Susana levantó ligeramente la cabeza para contemplar a la emocional mochila y con sus ojos casi derretidos debido a la nostalgia que le causó el discurso de su fiel compañera de espalda, aún no encontraba las palabras precisas para continuar con la conversación más extraña, pero sin duda la más sentimental que tendría en su vida.
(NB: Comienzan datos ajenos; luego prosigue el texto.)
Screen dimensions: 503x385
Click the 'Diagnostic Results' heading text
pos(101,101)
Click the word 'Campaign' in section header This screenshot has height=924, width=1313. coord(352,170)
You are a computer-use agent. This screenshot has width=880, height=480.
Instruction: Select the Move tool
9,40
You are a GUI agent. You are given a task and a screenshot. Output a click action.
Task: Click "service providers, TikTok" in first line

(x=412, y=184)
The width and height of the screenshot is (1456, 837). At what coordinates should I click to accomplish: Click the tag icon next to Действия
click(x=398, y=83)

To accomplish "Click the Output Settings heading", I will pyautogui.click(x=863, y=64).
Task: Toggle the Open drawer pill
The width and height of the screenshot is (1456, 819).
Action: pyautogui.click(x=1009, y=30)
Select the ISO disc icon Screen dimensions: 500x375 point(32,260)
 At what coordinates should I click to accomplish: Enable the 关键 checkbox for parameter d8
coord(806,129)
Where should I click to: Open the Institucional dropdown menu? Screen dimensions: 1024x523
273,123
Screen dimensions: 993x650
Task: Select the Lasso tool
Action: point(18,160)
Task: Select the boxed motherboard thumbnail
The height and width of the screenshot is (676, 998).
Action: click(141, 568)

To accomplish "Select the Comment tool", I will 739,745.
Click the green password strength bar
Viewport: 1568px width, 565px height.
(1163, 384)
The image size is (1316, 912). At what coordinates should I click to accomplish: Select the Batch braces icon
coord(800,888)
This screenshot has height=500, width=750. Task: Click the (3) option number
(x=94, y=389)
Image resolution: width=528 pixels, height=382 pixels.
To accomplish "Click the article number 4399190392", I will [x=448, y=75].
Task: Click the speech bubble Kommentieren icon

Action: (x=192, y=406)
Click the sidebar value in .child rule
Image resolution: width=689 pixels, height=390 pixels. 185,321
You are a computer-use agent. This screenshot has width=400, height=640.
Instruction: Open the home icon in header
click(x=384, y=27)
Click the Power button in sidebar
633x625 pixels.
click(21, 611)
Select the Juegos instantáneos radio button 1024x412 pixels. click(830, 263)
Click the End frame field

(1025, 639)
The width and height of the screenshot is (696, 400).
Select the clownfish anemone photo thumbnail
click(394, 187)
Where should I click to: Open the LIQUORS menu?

-Aún no entiendo –expreso Susana-. ¿Qué te hace pensar que voy a olvidarte?
-No me fabricaron ayer, Susana –rápidamente contestó la petaca tomando impulso para seguir enunciando-. Seamos realistas, ya faltan 3 semanas para que termines la primaria, salgas de vacaciones, luego entraras al colegio y te olvidarás de mí. Sí, te olvidarás de esta sucia, vieja, parchada e infantil mochila que no podrá ser parte de tu vida nunca más. Yo lo sé, yo sé que me vas a reemplazar y que terminaré en el mismo baúl donde ahora están las pijamas y blusas que usaste hasta que cumpliste los doce. Sé también que de a poco me has ido desvalorizando sólo porque el compartimiento dónde guardas tus plumas y pinceles te ha causado inconvenientes al abrirlo. Pero lo que me resulta más doloroso es escucharte suplicar para que en navidad puedan regalarte una de esas modernas: las que tienen bolsillos más amplios y novedosos para llevar cualquier tipo de aditamento y accesorios de tecnología. Por eso siento que me desfondo lenta y súbitamente.
Susana agachó la mirada y no tuvo más remedio que pedirle perdón a su entrañable compañera de viajes y que ahora entendía cuan especial llega a ser la primera mochila escolar para un niño o niña. Ella no lo sabía, pero sin quererlo estaba desvaneciendo lindos recuerdos y memorables anécdotas junto a su fiel amiga debido a los cambios que acarrea la pubertad; sin embargo la mochila, sumergida en un delirio sentimental, optó por una decisión muy dura.
-Susana –dijo el perturbado saco de cuadernos-. Ya no puedo caminar más contigo. Es aquí donde te quito mi peso de encima y te digo adiós.
-¡No, por favor no digas eso! –dijo Susana rompiendo en un mar de lágrimas.
- Es lo mejor para las dos –le contestó su mochila-. Yo no quiero sufrir esperando que llegue el día en que me dejes en la percha, porque aunque me digas que nunca lo harás las dos sabemos que ya no eres una niña, que seguirás creciendo y yo seré un simple equipaje escolar diseñada únicamente para la personita que ya dejaste de ser. Es mejor para mí hacerme a un lado desde ya y recordándote como la pequeña que me llenó no sólo de libros, sino de cariño. En verdad quiero recordarte así y no verte crecer porque mientras más creces más burda y ridícula seré para ti. Adiós Susana, es tiempo de que sigas creciendo sin mí.
Susana metió su mano por última vez dentro del fondón rosa, extrajo sus libros, cuadernos, plumas y pinceles, y se marchó llorando a su casa. A partir de aquel día se dice que ella nunca más utilizó mochila, todo lo anotaba en una gran carpeta repleta de hojas, al parecer era su manera de rendirle tributo a la que guardó sus espaldas toda su infancia.